In the 1990s, Germany faced the challenge of reunification, which required significant
investment in infrastructure and social services in the former East Germany.
In recent years, Germany's public finance system has focused on promoting fiscal
sustainability, improving public expenditure management, and supporting sustainable
economic growth. This has included the introduction of new fiscal rules and a stronger
emphasis on transparency and accountability in the management of public funds.
Germany's public finance system is characterized by a strong system of fiscal
federalism, which has played a key role in managing public finances at the federal and
state levels. The German government has continued to adapt its public finance
management system to meet the challenges of the modern world, with a focus on
promoting fiscal sustainability, transparency, and accountability

Evolution of Public Finance in Bangladesh

Since 1971,Bangladesh has undergone significant changes in its public finance system,
reflecting the challenges of a developing country with a growing population and
economy.
In the early years of independence, Bangladesh faced severe economic challenges,
including - high levels of poverty,food insecurity, and a lack of financial resources so
,the government implemented a range of policies aimed at stabilizing the economy and
promoting economic growth, including investment in agriculture, industry, and
infrastructure.In the 1980s, Bangladesh embarked on a series of economic and fiscal
reforms, including the introduction of a value-added tax, reforms to the banking sector,
and the establishment of a national planning commission to oversee public expenditure.

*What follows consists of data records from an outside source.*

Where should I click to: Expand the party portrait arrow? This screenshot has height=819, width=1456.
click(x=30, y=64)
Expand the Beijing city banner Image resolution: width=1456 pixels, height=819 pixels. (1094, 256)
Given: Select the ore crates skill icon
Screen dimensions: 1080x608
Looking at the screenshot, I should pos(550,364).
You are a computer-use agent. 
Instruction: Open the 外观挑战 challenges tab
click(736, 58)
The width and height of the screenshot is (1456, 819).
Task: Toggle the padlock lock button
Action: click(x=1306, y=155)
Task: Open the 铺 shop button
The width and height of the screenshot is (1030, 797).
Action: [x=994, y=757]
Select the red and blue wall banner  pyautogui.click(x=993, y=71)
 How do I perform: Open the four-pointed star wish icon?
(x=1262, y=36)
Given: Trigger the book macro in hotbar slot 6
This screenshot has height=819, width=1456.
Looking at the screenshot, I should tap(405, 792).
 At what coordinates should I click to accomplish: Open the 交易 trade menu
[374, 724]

These reforms helped to stabilize the economy and lay the foundations for future
growth.In the 1990s and 2000s, Bangladesh continued to implement reforms aimed at
promoting economic growth and improving public finance management
In recent years, Bangladesh has focused on promoting inclusive economic growth and
reducing poverty through a range of social protection programs and targeted
investments in health, education, and infrastructure. Despite these efforts, Bangladesh
still faces significant challenges in managing public finances, including a high level of
public debt, a large informal economy, and a lack of transparency and accountability in
some areas. But, the country has made significant progress in recent years and is now
widely regarded as a success story in terms of economic growth and poverty reduction.
The evolution of public finance in Bangladesh has been shaped by the country's
economic and political history, as well as its ongoing efforts to promote inclusive growth
and reduce poverty. The government has implemented a range of reforms aimed at
improving public finance management, and while challenges remain, the country has
made significant progress in recent years.